Using DNA to store data? 1 gram can contain 215 million gigabytes: the study

As some studies conducted by some researchers of the Columbia University in 2017, in principle 1 single gram of DNA would be able to contain up to 215 petabytes of information, or 215 million gigabytes of information: an impressive capacity when compared to modern hard disks! Not only that, DNA, with its extraordinary density and resistance over time, could represent a more long-lasting alternative to current memory media, which suffer from a rather short “life”. It should be noted, however, that data storage via DNA is a technology still in an experimental phase, which suffers from high costs and limited writing and reading speeds.

Research into how much data DNA can contain

The storage of digital data in DNA is based on its molecular structure of this nucleic acid, which is composed of four nitrogenous bases – adenine (TO), thymine (T), cytosine (C) And guanine (G) – which act as coding elementssimilar to 0 And 1 of the binary computer language. Each nucleotide can theoretically represent up to 1.8 bits of information Yaniv Erlich And Dina Zielinskitwo researchers from the Columbia UniversityIn the 2017 they managed to get 85% closer to this limit by coding 1.6 bits per nucleotide. A result never achieved before that moment!

All this, translated into simple terms, is equivalent to saying that the total amount of data produced globally (in 2018 estimated at 3.52 · 1022 bit and which is expected to increase a hundredfold by 2040), could theoretically be stored without resorting to mechanical hard disks, solid state disks (SSD) and other “classic” storage media. To use the terms used by the magazine Science the system could, at least theoretically, «storing every bit of data ever recorded by humans in a container the size and weight of a pair of pickup trucks».

To achieve this result, Erlich and Zielinski studied the algorithms already used in the past by other researchers to encode and decode data. In this regard, the magazine Science tells:

They started with six files, including a complete operating system, a computer virus, an 1895 French film titled Arrival of a Train at La Ciotat and a 1948 study by information theorist Claude Shannon. They have before Converted files to binary strings of 1s and 0sthey have them compressed into a master file and then they have split the data into short strings of binary code. They devised an algorithm called “DNA fountain,” which randomly packed the strings into so-called droplets, to which they added extra tags to help them reassemble them in the correct order later. In all, the researchers generated a digital list of 72,000 DNA strands, each 200 bases long.

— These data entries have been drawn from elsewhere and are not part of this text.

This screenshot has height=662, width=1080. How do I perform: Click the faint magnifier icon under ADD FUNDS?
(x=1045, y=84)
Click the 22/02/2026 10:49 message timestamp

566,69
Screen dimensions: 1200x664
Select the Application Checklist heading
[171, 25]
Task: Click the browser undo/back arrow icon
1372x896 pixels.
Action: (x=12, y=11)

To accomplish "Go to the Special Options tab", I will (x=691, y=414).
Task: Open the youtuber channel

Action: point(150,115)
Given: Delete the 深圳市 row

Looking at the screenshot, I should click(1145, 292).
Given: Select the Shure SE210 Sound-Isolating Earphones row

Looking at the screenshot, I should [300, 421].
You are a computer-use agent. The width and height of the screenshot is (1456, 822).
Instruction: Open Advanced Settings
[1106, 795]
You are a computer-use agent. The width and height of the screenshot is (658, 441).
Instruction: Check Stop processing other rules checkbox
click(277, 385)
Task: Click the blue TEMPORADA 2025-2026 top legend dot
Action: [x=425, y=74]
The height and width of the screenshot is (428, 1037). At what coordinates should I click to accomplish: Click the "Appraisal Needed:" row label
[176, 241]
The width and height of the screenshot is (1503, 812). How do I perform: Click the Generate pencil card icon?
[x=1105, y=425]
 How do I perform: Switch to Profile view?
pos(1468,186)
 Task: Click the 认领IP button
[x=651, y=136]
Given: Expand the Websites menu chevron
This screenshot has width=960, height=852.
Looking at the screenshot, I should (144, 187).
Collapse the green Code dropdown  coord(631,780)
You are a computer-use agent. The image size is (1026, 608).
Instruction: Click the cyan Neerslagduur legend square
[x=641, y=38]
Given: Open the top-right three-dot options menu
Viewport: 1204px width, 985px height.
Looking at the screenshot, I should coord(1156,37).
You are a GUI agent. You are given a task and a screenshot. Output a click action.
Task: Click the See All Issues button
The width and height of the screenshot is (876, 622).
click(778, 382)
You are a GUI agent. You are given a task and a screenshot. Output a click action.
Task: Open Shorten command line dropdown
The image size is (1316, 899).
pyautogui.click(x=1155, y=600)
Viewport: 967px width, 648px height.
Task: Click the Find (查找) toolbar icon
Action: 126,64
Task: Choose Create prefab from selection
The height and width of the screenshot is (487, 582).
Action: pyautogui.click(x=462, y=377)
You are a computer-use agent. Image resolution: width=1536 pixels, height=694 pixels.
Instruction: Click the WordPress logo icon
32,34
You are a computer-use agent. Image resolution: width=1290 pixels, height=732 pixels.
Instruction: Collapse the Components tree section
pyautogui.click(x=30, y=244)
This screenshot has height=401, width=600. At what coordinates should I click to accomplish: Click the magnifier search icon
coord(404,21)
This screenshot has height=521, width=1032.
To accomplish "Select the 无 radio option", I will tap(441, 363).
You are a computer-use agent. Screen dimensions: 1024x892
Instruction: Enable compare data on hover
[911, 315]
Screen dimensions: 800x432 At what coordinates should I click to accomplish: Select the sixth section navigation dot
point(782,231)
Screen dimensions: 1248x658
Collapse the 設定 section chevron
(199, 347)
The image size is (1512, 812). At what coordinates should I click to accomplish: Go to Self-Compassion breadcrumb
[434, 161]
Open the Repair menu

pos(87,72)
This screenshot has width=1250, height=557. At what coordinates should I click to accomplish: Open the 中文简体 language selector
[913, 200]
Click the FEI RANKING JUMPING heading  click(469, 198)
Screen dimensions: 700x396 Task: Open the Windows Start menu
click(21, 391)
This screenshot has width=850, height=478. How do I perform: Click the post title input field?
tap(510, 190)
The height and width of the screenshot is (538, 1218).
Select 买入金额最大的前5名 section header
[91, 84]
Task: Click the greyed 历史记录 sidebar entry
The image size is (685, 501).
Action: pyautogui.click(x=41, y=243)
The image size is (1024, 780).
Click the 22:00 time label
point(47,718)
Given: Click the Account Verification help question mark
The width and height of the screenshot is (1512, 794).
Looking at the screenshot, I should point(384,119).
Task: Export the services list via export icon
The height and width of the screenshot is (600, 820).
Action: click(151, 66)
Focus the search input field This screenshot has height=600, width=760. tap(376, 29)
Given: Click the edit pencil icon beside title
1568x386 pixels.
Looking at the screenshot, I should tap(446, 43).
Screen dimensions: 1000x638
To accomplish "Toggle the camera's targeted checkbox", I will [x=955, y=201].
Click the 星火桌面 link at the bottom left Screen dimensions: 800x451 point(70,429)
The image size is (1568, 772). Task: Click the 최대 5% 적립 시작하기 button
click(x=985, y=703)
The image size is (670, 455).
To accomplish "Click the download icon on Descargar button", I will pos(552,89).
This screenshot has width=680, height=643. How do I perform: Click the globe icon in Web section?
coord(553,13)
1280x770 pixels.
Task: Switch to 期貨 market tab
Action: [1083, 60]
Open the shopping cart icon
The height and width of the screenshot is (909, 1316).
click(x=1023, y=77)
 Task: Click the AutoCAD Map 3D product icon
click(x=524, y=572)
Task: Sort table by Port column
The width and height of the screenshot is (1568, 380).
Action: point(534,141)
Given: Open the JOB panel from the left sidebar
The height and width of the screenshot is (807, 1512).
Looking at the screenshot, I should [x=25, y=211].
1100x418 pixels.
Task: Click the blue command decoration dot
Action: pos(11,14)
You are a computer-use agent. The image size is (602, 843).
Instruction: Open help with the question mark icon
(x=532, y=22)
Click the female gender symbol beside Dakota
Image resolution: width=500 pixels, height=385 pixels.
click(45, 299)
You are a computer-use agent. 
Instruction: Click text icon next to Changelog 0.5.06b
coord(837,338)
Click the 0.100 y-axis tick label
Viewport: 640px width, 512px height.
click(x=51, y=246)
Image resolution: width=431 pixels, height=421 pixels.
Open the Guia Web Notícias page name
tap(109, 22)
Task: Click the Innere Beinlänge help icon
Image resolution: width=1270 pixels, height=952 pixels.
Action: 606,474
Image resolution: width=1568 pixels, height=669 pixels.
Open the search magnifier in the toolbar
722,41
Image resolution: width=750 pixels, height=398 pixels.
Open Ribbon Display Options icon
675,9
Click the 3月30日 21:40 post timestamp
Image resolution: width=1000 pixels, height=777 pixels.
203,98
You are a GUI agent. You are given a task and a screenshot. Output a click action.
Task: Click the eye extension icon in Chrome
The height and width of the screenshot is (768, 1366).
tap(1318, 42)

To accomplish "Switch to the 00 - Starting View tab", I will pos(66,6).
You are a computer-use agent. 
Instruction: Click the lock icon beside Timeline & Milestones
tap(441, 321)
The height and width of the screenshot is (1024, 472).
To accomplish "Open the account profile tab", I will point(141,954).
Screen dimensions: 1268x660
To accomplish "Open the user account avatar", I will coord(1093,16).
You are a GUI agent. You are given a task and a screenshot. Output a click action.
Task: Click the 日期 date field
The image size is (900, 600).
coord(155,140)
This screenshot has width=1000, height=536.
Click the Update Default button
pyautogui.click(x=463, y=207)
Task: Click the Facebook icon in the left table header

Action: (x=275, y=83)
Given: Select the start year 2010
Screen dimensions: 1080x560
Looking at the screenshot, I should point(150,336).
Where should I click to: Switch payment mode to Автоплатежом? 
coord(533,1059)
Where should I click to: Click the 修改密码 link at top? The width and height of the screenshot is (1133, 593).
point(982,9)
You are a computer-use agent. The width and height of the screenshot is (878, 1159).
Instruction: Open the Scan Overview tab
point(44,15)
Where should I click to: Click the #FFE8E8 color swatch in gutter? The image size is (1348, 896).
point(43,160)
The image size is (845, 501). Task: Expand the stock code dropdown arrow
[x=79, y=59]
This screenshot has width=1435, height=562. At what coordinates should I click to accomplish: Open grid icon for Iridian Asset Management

Afterwards, the researchers sent the data files to the startup Twist Biosciencewhich was responsible for synthesizing DNA strands. A couple of weeks later, Erlich and Zielinski received in the mail a vial containing the grain of DNA that had been used to encode their file and, using modern DNA sequencing technology, they proceeded to decode the information. The sequences were then inserted into a computer, which translated the genetic code into binary code using the tags to reassemble the six original files. As reported above Sciencethe approach used by researchers «it worked so well that the new files contained no errors».

If you want to delve deeper into the technical aspects of the experiment, we leave you with the following video (in English), in which the two researchers illustrate everything.

DNA: will we use it as a hard disk one day?

At this point it is natural to ask: given the results achieved in the experiment, will we one day use DNA as hard drives? It’s still too early to tell. This is because although it is an effective method for storing large amounts of data in a small space, it is an extremely expensive practice, which could discourage the adoption of similar technologies on a large scale. Suffice it to say that for 2 megabytes of data the researchers paid 7,000 dollars to synthesize them and another 2,000 dollars to read them, thus incurring an overall expense of $9,000. Not to mention that, compared to other methods of data storage, writing and reading DNA takes relatively longer. This could suggest scenarios in which DNA will not be used as a “hard disk” by the common user, but by large companies that process enormous quantities of data, primarily big tech.